Before the advent of server virtualization, servers were configured for peak load but most of the time sat idling, resulting in average utilization rates in the low teens. Many attempts were made to consolidate applications on servers to utilize idle cycles, but it was difficult to convert applications between different operating systems. The breakthrough came with the ability to virtualize the server so it could run any operating system, enabling applications to be consolidated without converting them.
The utilization of storage systems is also low, typically in the 20 to 30 percent range. Storage gets stranded because application owners do not want to share storage and risk having other applications impact performance or availability. Since most open systems do not allow storage volumes to be expanded as the application generates more data, the common management practice is to simply overallocate storage capacity.
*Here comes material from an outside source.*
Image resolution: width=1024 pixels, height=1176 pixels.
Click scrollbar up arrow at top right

While the declining cost of storage helps limit the cost of that practice, the operational cost for environmentals, change management, backup/recovery, technology refresh, and search and discovery escalates as storage capacity becomes increasingly oversubscribed and underutilized.
Storage for open systems is presented through logical unit numbers (LUN) or volumes that a storage system carves out of a RAID array group of physical disk drives and presents to the application. This process of creating LUNs and managing them is vendor unique. In order to virtualize storage from different storage systems, the difference in LUN or volume management must be masked.
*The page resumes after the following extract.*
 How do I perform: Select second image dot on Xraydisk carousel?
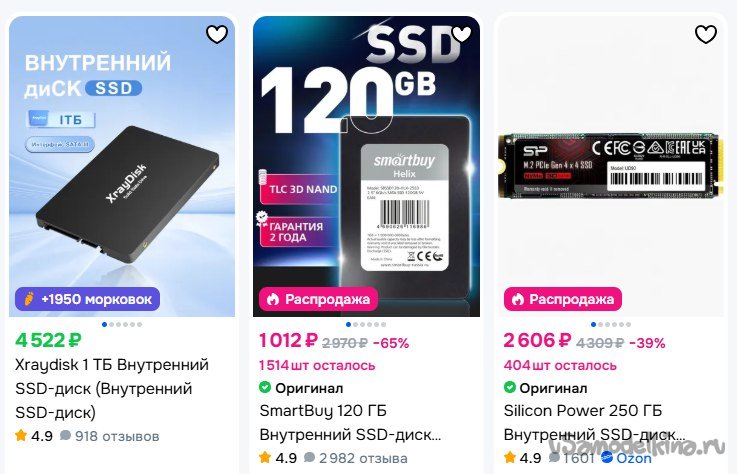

Early attempts at storage virtualization tried to address this problem by remapping heterogeneous LUNs to a common virtual LUN format for presentation to the host systems. But remapping introduced another layer of operational and management complexity, which inhibited the acceptance of the approach.
The breakthrough came with the ability to virtualize physical LUNs without the need to remap them by using a virtualization technique based on storage control units. LUNs are configured in the external storage systems in their vendor-specific way. These LUNs are then connected to the virtualization control unit over Fibre Channel ports as though they were connecting to a host server. Software in the control unit discovers the LUNs on the Fibre Channel port and presents them through the control unit's cache to an application server as if the LUNs were one of its own internal LUNs.
This approach does not remap the LUN, but enables LUNs from different systems to be managed with the common management tools of the storage virtualization control unit. The LUN image is presented inside the control unit cache and inherits all the services that are available in that control unit, like copy, move and replicate. There is no need to reinvent these functions for the purposes of virtualization. Lower-level storage can improve their native performance by connecting through the large high-performance cache of the virtualization control unit.
This approach to storage virtualization is simple to implement. It masks the complexity of managing heterogeneous storage systems and can aggregate the existing storage control unit services to enhance lower-level storage systems. Since virtualization is done at the control unit level, it is not limited to SAN connections, and it provides storage virtualization to any application server that connects through standard protocols like Fibre Channel, ESCON, FICON, network-attached storage (NAS), SAN, and direct attach.
Another feature that has been missing in early storage virtualization approaches is partitioning. Partitioning guarantees users who share virtualized storage safe multitenancy and quality of service (QoS). In server virtualization, time slicing is used to partition virtual servers and QoS can be managed by controlling the allocation of time slices.